El dolor le atravesó la cabeza como un cuchillo. La oscuridad se intensificó y la arrastró.

Regresar a la conciencia no fue agradable. Durante un considerable rato, se quedó quieta, revoloteando en un lugar que no era ni aquí ni allí, mientras las voces se deslizaban por encima de ella, preocupadas, algunas enfadadas, otras temerosas.

Henrietta estaba allí, a su lado. El mastín lloriqueaba y le lamía los dedos. La caricia la condujo inexorablemente de vuelta, atravesando la niebla, hacia el mundo real.

Intentó abrir los ojos. Sus párpados estaban desproporcionadamente pesados; sus pestañas revolotearon. Débilmente, levantó una mano, y se dio cuenta de que tenía un ancho vendaje rodeando su cabeza.

Toda conversación cesó abruptamente.

– ¡Está despierta!

Eso provino de Harriet. La criada corrió a su lado, tomó su mano, la palmeó.

– No se inquiete. El doctor ha venido, y dice que estará como nueva enseguida.

Dejando su mano entre las de Harriet, asimiló eso.

– ¿Estás bien, hermanita?

Jeremy sonaba extrañamente sobresaltado; parecía encontrarse muy cerca. Ella estaba recostada, con los pies más elevados que la cabeza, en una tumbona… debía de estar en la sala.

Una mano torpemente pesada le palmeó la rodilla.

– Sólo descansa, querida, -informó Humphrey-. Sólo el cielo sabe lo que pudo ocurrir, pero… -Su voz tembló y se desvaneció.

Un instante después sonó un gruñido cercano.

– Estará mejor si no la apretuja.

Tristan.

Abrió los ojos, mirándolo directamente, de pie al final de la tumbona.

Su cara estaba más firmemente decidida que nunca. La expresión de sus aristocráticas facciones era una clara advertencia para quien le conociese.

Sus ojos brillantes eran aviso suficiente para cualquiera.

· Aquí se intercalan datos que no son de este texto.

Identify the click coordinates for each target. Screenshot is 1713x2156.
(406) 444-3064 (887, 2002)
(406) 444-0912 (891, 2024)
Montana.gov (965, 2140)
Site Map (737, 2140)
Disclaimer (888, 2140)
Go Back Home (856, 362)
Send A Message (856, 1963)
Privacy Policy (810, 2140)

Ella parpadeó. No desvió la mirada.

– ¿Qué ocurrió?

– Te diste un golpe en la cabeza.

– Tenía mucho en que pensar.-Miró a Henrietta; la perra se acercó más-. Bajé a buscar a Henrietta. Ella había bajado las escaleras pero no regresó. Normalmente lo hace.

– Así que fuiste tras ella.

Volvió a mirar a Tristan.

– Pensé que le podía haber ocurrido algo. Y así fue. -Regresó la mirada hacia Henrietta, frunciendo el ceño-. Estaba en la puerta trasera, pero no se movía.

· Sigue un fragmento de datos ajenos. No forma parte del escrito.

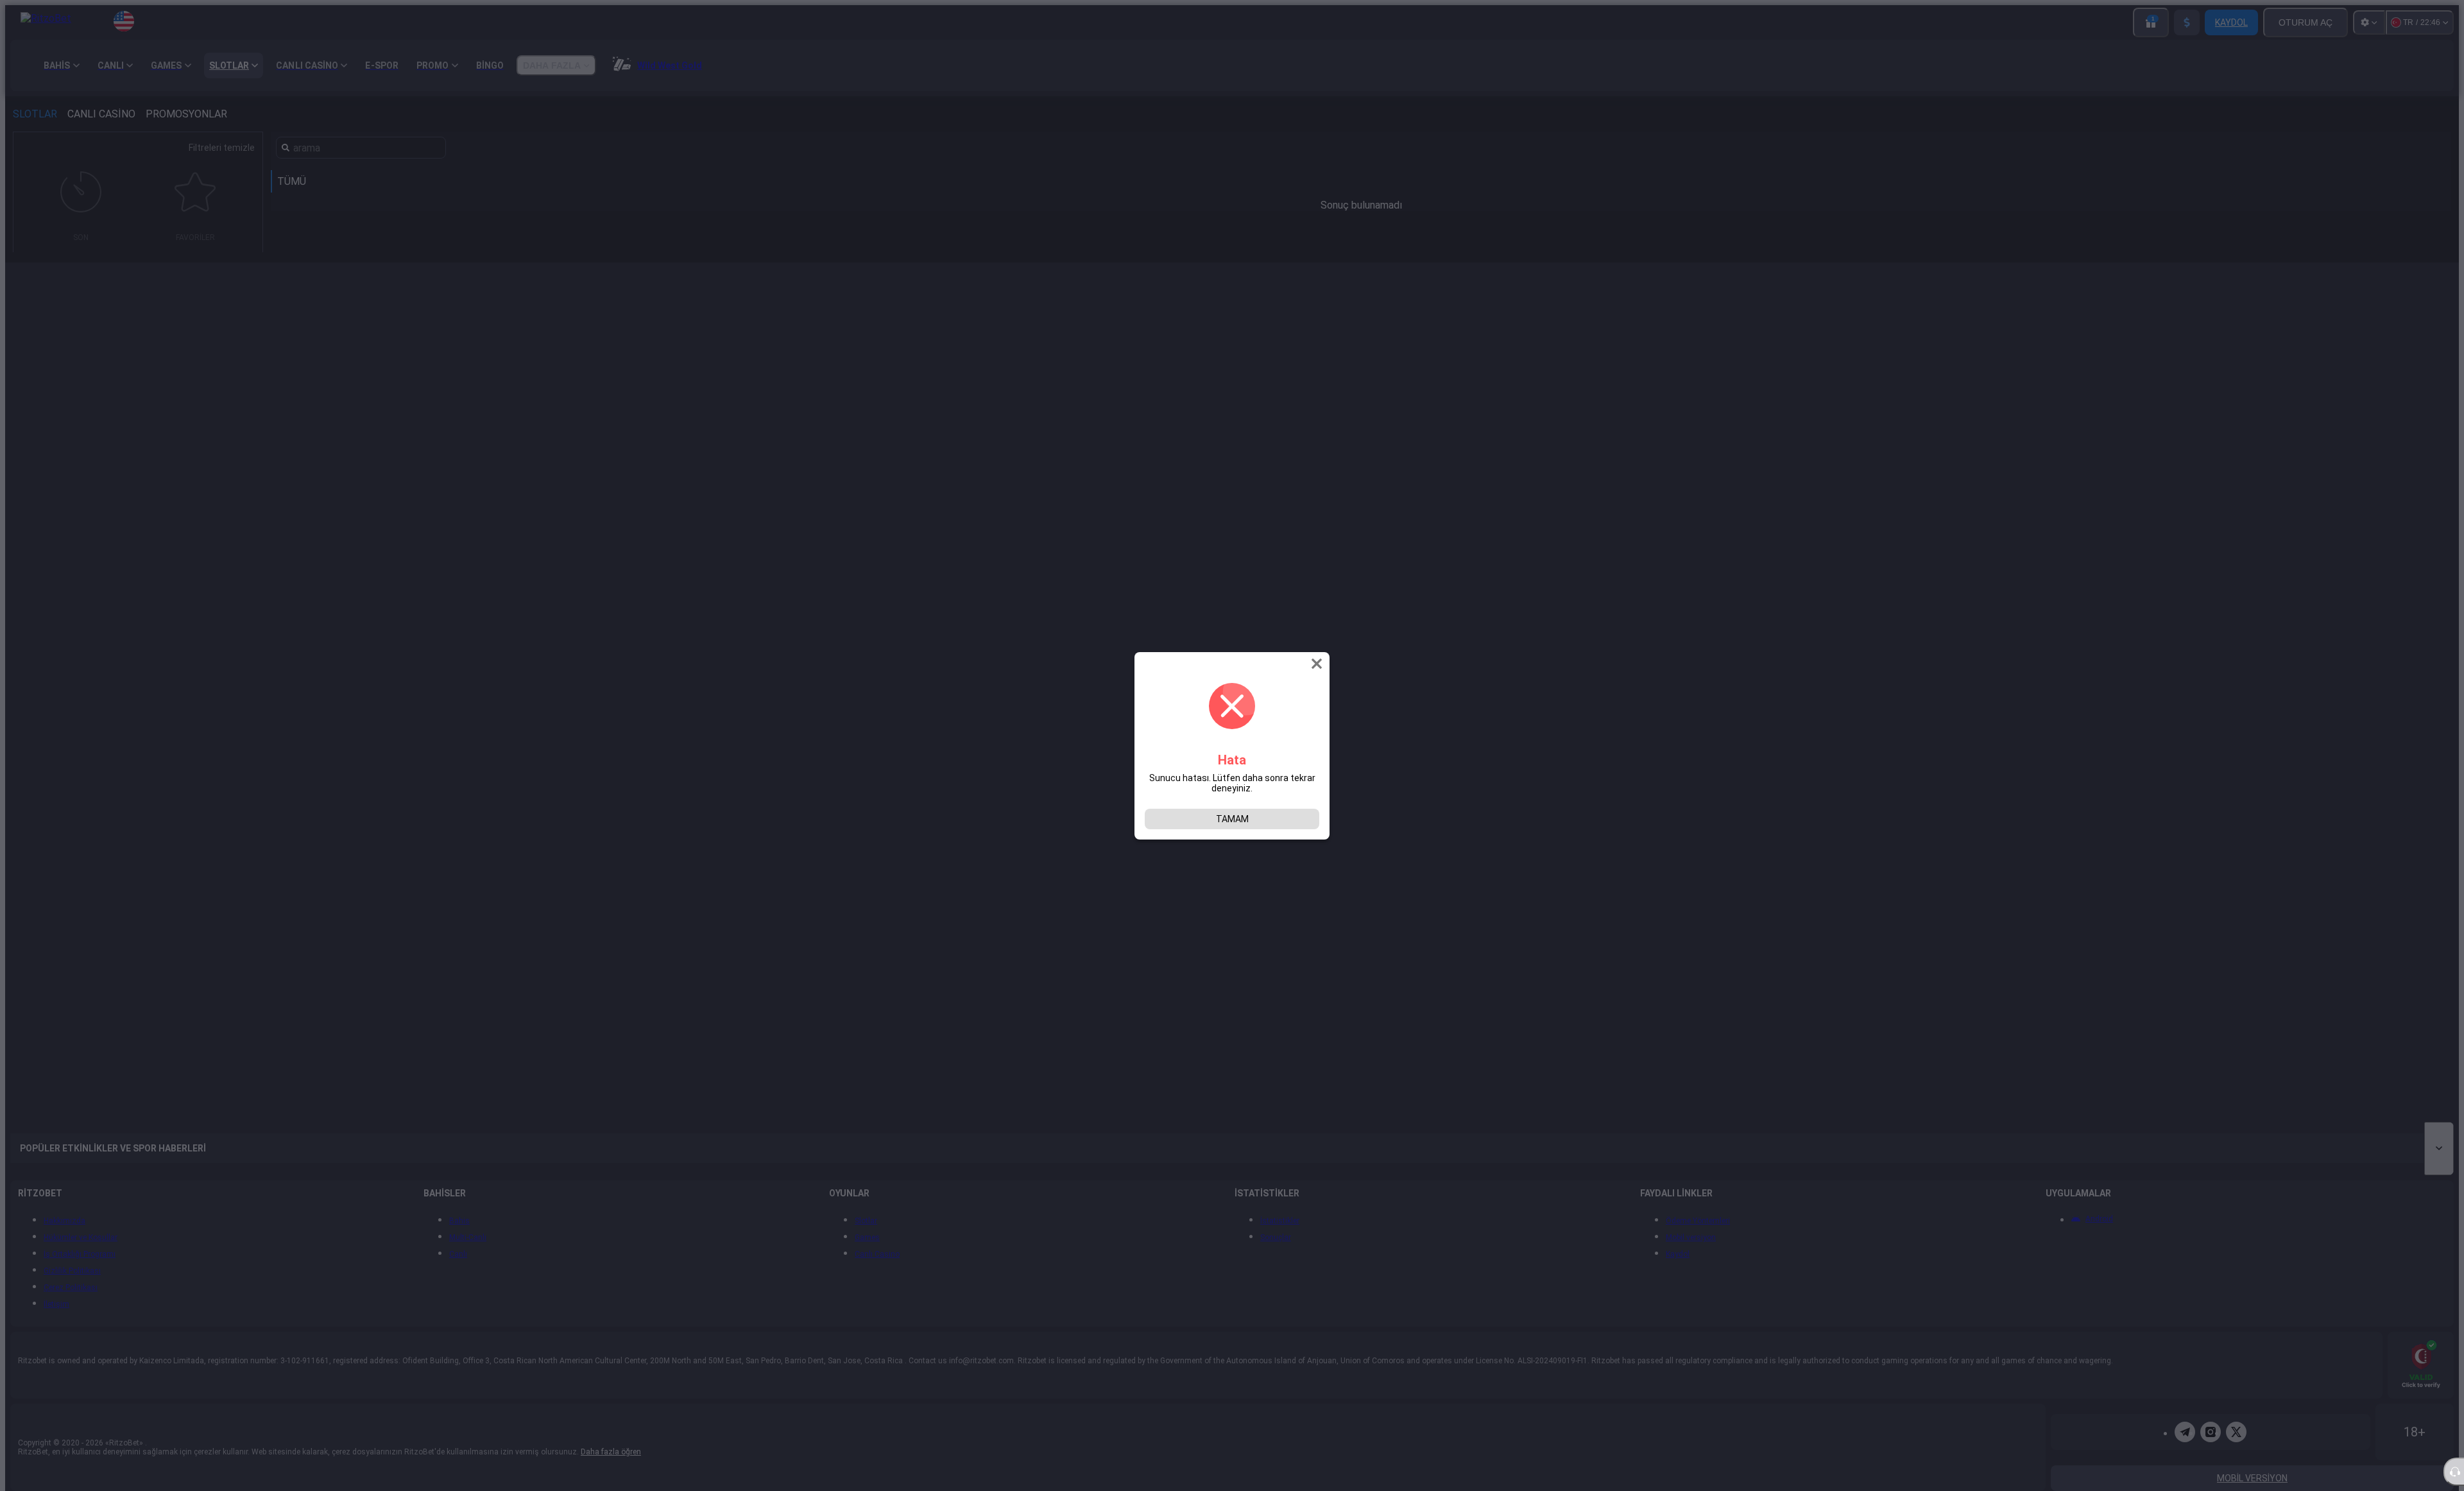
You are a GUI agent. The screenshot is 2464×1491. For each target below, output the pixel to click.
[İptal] (1318, 663)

– La drogaron. Oporto con láudano, lo derramaron por debajo de la puerta trasera.

Ella extendió la mano hacia Henrietta, acariciando la cara peluda, mirando a los brillantes ojos marrones.

Tristan cambió de posición.

– Está completamente recuperada, afortunadamente, quienquiera que fuera no usó lo suficiente como para hacerle nada más que dormir ligeramente.